Start of Supplied material

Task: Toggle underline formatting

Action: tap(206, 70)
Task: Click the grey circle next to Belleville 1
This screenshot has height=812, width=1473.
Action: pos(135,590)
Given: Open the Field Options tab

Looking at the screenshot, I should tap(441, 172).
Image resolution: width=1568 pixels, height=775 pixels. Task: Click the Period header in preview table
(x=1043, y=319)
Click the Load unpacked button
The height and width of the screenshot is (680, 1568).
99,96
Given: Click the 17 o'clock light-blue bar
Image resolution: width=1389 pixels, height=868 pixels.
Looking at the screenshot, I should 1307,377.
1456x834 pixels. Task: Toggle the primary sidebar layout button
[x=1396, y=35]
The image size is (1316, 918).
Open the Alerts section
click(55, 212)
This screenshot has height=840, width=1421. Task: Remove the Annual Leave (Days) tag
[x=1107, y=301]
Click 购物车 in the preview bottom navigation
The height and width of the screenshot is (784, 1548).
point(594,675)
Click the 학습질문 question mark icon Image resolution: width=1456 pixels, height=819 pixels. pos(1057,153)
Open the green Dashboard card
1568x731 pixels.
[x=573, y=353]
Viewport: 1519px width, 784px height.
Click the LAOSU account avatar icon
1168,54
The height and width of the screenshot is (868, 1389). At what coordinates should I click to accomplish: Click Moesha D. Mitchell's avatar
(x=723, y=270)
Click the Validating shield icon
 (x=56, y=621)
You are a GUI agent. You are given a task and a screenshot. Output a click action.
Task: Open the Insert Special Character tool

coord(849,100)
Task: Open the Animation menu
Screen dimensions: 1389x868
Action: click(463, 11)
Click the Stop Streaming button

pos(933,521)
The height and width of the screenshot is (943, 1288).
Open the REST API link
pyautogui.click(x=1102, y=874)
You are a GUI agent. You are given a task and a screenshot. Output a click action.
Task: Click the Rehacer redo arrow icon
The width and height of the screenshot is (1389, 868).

End of Supplied material

_Exercise_
So that nothing is lost, transcribe each entry exactly as written.

_Problem solution_
Task: Toggle underline formatting

Action: tap(206, 70)
Task: Click the grey circle next to Belleville 1
This screenshot has height=812, width=1473.
Action: pos(135,590)
Given: Open the Field Options tab

Looking at the screenshot, I should tap(441, 172).
Image resolution: width=1568 pixels, height=775 pixels. Task: Click the Period header in preview table
(x=1043, y=319)
Click the Load unpacked button
The height and width of the screenshot is (680, 1568).
99,96
Given: Click the 17 o'clock light-blue bar
Image resolution: width=1389 pixels, height=868 pixels.
Looking at the screenshot, I should 1307,377.
1456x834 pixels. Task: Toggle the primary sidebar layout button
[x=1396, y=35]
The image size is (1316, 918).
Open the Alerts section
click(55, 212)
This screenshot has height=840, width=1421. Task: Remove the Annual Leave (Days) tag
[x=1107, y=301]
Click 购物车 in the preview bottom navigation
The height and width of the screenshot is (784, 1548).
point(594,675)
Click the 학습질문 question mark icon Image resolution: width=1456 pixels, height=819 pixels. pos(1057,153)
Open the green Dashboard card
1568x731 pixels.
[x=573, y=353]
Viewport: 1519px width, 784px height.
Click the LAOSU account avatar icon
1168,54
The height and width of the screenshot is (868, 1389). At what coordinates should I click to accomplish: Click Moesha D. Mitchell's avatar
(x=723, y=270)
Click the Validating shield icon
 (x=56, y=621)
You are a GUI agent. You are given a task and a screenshot. Output a click action.
Task: Open the Insert Special Character tool

coord(849,100)
Task: Open the Animation menu
Screen dimensions: 1389x868
Action: click(463, 11)
Click the Stop Streaming button

pos(933,521)
The height and width of the screenshot is (943, 1288).
Open the REST API link
pyautogui.click(x=1102, y=874)
You are a GUI agent. You are given a task and a screenshot. Output a click action.
Task: Click the Rehacer redo arrow icon
The width and height of the screenshot is (1389, 868).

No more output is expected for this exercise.